I set out to rebuild this pedal to be what it was intended to be – an NPN Silicon Fuzz Face – but with a few circuit improvements to make it work the way he wanted. I went with a new PCB from http://www.generalguitargadgets.com/ that allowed for transistor sockets and a few added parts. I picked up a cheap kitchen cutting board at Wal-Mart and chopped it into a new rear panel with the help of a dremel tool, a routing bit, and the circle cutting attachment. To maintain the stock look as much as possible I left the faded old red LED lens cover in place and hot-glued a high-intensity white LED into it.

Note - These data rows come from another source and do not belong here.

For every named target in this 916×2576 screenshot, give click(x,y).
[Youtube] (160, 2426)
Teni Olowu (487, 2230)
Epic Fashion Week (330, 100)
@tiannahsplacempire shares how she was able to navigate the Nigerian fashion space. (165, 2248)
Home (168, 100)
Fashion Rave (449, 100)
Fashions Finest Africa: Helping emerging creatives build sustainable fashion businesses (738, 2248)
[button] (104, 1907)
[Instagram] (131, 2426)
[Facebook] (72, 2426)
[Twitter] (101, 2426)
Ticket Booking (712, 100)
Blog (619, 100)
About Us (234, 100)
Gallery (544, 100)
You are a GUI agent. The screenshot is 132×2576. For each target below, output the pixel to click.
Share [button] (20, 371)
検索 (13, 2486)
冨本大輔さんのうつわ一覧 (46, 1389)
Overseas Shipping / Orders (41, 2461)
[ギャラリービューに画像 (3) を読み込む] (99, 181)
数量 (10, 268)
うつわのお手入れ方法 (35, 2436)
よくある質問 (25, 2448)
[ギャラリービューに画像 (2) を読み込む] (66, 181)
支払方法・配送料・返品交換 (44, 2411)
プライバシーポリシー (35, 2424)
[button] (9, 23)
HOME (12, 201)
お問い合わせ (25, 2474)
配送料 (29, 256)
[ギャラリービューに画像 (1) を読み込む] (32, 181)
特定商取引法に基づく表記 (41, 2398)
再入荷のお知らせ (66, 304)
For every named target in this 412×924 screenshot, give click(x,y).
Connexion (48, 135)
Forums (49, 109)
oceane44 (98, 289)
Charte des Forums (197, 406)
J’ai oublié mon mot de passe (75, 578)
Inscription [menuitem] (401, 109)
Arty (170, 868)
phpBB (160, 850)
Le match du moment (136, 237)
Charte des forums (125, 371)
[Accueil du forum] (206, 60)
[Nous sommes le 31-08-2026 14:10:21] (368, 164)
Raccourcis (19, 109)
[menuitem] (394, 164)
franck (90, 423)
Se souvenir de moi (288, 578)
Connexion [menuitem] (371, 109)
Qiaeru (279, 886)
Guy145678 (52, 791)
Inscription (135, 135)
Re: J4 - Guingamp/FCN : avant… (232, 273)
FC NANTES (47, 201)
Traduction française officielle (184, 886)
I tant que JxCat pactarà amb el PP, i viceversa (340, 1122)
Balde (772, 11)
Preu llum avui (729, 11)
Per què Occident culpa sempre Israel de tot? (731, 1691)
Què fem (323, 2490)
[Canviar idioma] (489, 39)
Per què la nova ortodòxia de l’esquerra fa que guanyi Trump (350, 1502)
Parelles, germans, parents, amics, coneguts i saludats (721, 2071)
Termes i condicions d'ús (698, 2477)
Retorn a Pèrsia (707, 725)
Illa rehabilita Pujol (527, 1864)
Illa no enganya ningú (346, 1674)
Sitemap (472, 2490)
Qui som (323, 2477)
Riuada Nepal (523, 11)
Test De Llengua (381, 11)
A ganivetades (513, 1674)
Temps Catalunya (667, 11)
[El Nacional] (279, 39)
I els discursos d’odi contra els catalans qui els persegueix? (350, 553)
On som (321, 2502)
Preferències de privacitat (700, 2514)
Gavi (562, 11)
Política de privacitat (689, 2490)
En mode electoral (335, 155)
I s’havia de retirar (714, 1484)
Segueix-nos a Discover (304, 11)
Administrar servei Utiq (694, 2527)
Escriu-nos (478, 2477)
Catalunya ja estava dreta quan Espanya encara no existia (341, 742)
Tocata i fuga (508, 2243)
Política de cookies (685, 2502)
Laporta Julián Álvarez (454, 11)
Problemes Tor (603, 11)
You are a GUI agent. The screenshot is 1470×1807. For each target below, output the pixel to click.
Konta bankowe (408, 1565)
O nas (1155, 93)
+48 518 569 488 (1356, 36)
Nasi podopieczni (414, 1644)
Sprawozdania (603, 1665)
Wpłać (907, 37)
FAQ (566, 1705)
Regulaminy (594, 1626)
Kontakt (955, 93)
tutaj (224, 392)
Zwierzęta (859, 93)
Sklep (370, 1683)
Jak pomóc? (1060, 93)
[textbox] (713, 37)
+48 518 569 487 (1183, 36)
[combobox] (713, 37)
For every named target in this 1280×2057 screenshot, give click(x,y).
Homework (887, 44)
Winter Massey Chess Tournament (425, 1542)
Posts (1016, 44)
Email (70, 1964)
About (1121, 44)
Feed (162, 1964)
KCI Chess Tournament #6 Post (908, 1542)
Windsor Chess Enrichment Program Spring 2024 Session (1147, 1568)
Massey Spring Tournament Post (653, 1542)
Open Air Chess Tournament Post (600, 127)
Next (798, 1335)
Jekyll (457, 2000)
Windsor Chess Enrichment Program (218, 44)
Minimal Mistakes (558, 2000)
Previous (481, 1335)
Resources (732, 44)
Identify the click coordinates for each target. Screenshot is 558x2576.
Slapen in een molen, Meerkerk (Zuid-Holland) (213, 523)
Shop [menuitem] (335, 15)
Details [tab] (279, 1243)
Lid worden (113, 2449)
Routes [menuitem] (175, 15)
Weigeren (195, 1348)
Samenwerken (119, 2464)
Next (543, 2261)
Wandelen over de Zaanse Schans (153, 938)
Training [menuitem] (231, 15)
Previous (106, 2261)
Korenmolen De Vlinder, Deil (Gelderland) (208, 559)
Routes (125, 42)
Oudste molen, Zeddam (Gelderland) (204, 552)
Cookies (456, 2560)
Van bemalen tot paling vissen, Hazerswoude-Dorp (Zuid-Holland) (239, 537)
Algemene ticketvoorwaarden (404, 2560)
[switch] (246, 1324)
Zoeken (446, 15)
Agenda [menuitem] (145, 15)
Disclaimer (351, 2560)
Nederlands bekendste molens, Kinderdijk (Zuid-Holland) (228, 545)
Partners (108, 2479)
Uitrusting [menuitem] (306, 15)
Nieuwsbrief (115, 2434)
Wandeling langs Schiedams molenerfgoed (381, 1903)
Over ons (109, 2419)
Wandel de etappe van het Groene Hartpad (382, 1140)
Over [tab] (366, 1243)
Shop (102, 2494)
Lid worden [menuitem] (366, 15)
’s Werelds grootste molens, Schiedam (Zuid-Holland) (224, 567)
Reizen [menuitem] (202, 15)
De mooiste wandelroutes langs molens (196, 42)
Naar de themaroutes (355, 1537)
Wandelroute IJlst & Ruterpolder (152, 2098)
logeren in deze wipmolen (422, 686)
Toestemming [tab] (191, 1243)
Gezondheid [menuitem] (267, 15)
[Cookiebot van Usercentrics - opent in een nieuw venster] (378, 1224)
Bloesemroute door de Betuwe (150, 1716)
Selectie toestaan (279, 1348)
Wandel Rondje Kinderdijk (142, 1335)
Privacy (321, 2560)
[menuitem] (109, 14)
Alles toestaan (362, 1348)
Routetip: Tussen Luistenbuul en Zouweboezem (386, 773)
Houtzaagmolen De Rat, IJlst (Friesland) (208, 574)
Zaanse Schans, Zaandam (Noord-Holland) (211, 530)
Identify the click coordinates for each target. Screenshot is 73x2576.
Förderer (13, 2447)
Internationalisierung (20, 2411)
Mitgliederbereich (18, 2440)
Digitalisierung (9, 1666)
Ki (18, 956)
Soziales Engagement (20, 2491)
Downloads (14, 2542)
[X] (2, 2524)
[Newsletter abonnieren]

Since he ALWAYS plays with a pedalbaord, I added a DC power jack and removed the battery connector. I added the optional diode and capacitor to filter any additional switching noise coming from the power supply. I also added the 1M anti-pop ground reference at the input and a 5K trimpot to adjust Q2′s bias point. Otherwise I built out the circuit according to the standard NPN Silicon build (http://www.generalguitargadgets.com/projects/73-fuzz-tones/101-fuzz-faces). I ordered a bunch of NPN Silicon transistors and sorted through them to find ones with reasonable gain levels.

In the original circuit, I couldn’t get Q1 or Q2 to bias anywhere near the right operating points. I pulled out a bunch of resistors and replaced them with potentiometers to tune up the right values. The most critical changes were increasing R2 from 33K to 56K and reducing R3 from 100K to 56K. I wasn’t getting enough adjustability from the 5K trimpot so it got replaced with a 10K version. I increased R4 from 330 to 680 ohms to compensate for the greater resistance at the trimpot- without this change the maximum volume was less than unity gain when using an unbuffered input.

With the circuit now biased and operating correctly I tried it out with a bunch of different transistors. All of them gave a harsher clipping than I wanted. After looking at some forum posts on the internet I decided to try a very small capacitor in the C5 slot and also a 250pf cap in the D1 slot. With this combination and some low-gain transistors I got the unit sounding pretty good, so I didn’t experiment with any other values.